Task instructions:
(a) Return everything from "Figure 4. Particle" down to "(Dp > 20 nm)." in the passage on filter efficiency for nanoparticles.
(b) List each distinct cited work, by author and year, in the passage on filter efficiency for nanoparticles.
(c) Extend the passage on filter efficiency for nanoparticles, picking up after its final sentence.

Excerpted passage:
════
Figure 4. Particle filtration efficiencies for the tested filters calculated from upstream and downstream size distributions measured by the PSM (Dp 1.3–2.9 nm), Nano-SMPS (Dp 3–20 nm), and Long-SMPS (Dp > 20 nm).
In the case of F7, the collection efficiency was practically 100% up to the particle diameter of 10 nm and decreased steeply in the particle size range above 20 nm. Hence, the F7 was efficient filter for the NM particles but less efficient for the SM particles. The particle filtration efficiency of F7 type filters is typically dominated by the diffusion, impaction and interception processes of the particles in the filter media (Friedlander Citation1958; Shi et al. Citation2012). The F7 filtration efficiency curve observed in was in line with the previous studies (Shi et al. Citation2012; Goodfellow et al. Citation2001) having the most penetrating particle size (MPPS) roughly at 200 nm wherein filtration efficiency was around 50%. The diffusion motion of particles increases in smaller particle sizes, and therefore the observed filtration efficiency was high for the particles below 20 nm. Kim et al. (Citation2006, Citation2007) reported also that the particle penetration in glass fiber filters decreases continuously down to 3 nm as expected from the classical filtration theory. They suggest that the thermal rebound phenomena would be operative for nanoparticles with diameters below 2 nm, even though it would depend on the states of both the particles and the filter media (Kim et al. Citation2006). In this study, we did not find the thermal rebound of NM particles although our measurement range covered particle diameters down to 1.3 nm.
════
Source excerpt:
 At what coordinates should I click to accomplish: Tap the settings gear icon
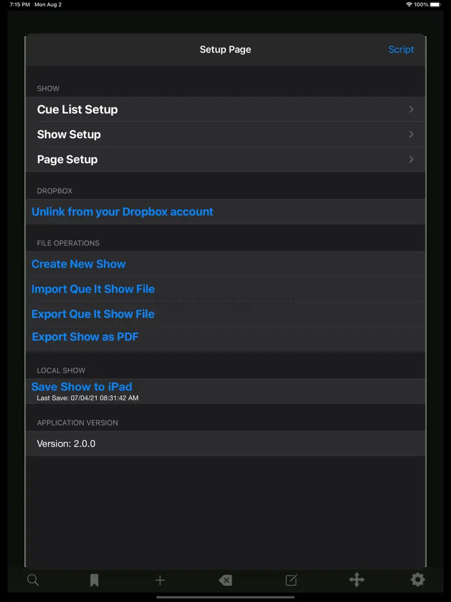pos(417,580)
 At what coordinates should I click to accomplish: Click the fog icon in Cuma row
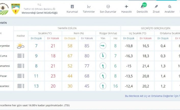[21, 56]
════
Responses to the tasks:
(a)
Figure 4. Particle filtration efficiencies for the tested filters calculated from upstream and downstream size distributions measured by the PSM (Dp 1.3–2.9 nm), Nano-SMPS (Dp 3–20 nm), and Long-SMPS (Dp > 20 nm).

(b)
Friedlander (1958)
Shi et al. (2012)
Goodfellow et al. (2001)
Kim et al. (2006)
Kim et al. (2007)

(c)
Compared to the F7 filter, the ESP was not that efficient at small particle sizes but the particle filtration efficiency increased as a function of particle size; in particle sizes 4–10 nm the collection efficiency was lower than 50%, at 20 nm it was 70% and at 40 nm it reached a level of 95%, so the ESP was efficient for the SM particles but less efficient for the NM particles. It should be noted that, for the ESP, a collection efficiency of 100% was not observed at any particle sizes. This is probably due to the charging efficiency of the ESP charger (part of the particles remains electrically neutral in all particle sizes). The functioning of the ESP is based on the electrical charging of particles using a corona charger and collecting the charged particles using an electric field (Jaworek et al. Citation2007). The collection efficiency of ESP depends on the charging efficiency, number of elemental charges and electrical mobility of particles as well as the geometry of the device. The charging efficiency of corona chargers typically decreases in smaller particle sizes (Kulkarni et al. Citation2011), and thus the filtration efficiency was low for particles below 30 nm in this study. The low filtration efficiency of the ESP devices for small nanoparticles was also reported by Huang et al. (Citation2002). They stated that aerosol penetration through the single- and two-stage ESPs increased significantly for particles below 20 and 50 nm, respectively. The observation that the filtration efficiency again increased when the particle size decreased below 3 nm is likely due to the diffusional filtration mechanisms of neutral particles, not because of electrical filtration since particle charging probability is likely very small. Note however that there was a high relative error in the determination of filtration efficiency for the ESP in particle sizes below c. 6 nm.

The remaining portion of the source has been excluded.